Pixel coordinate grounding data
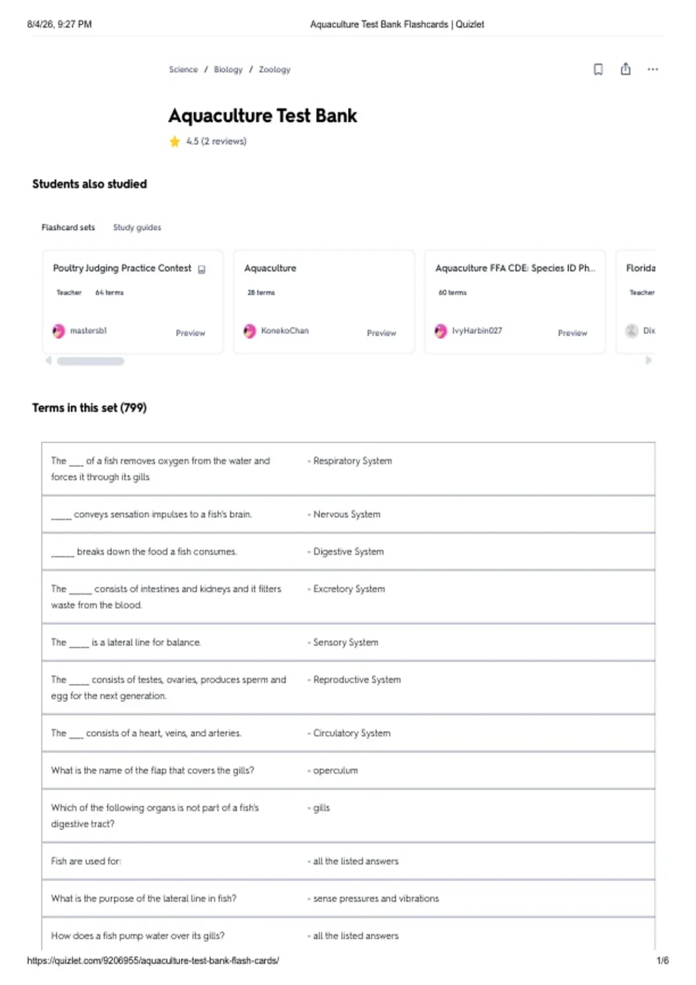Preview the Aquaculture 28 terms set
Screen dimensions: 696x985
[381, 333]
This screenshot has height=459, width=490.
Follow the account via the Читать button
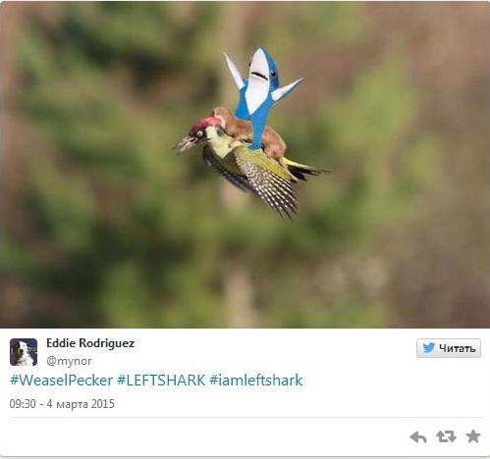tap(449, 348)
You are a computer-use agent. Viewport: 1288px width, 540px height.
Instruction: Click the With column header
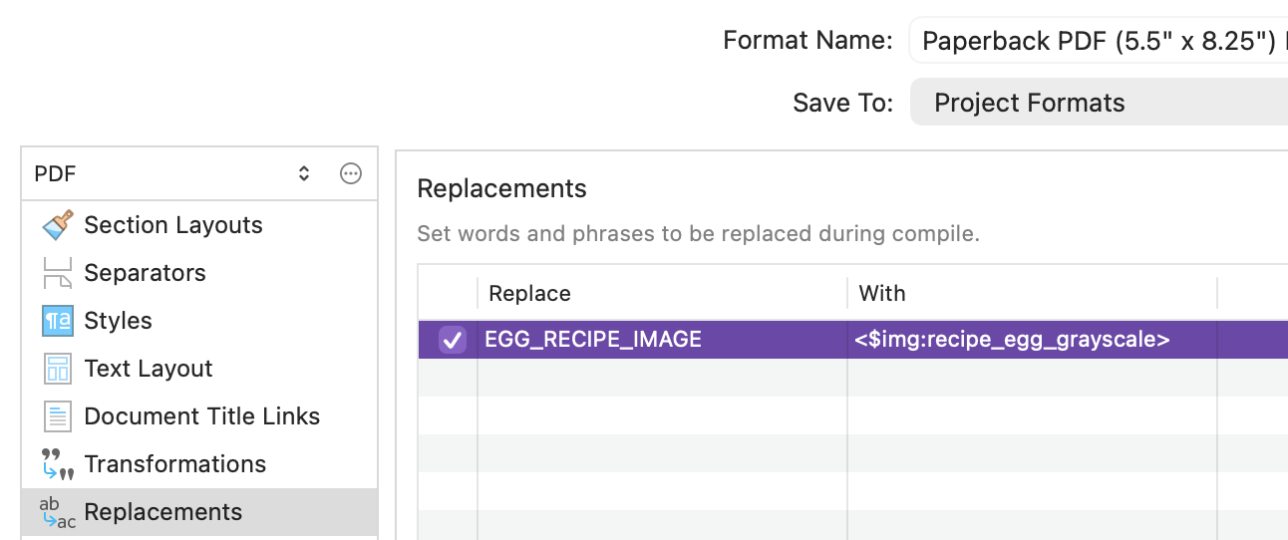(882, 293)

● Problem statement
Copy the lines of the records, beginning where the line containing "Follow the account via the Читать button" appears and continuing through the final line, exactly and with no pictures.

● Response area
Follow the account via the Читать button
tap(449, 348)
You are a computer-use agent. Viewport: 1288px width, 540px height.
Instruction: Click the With column header
(882, 293)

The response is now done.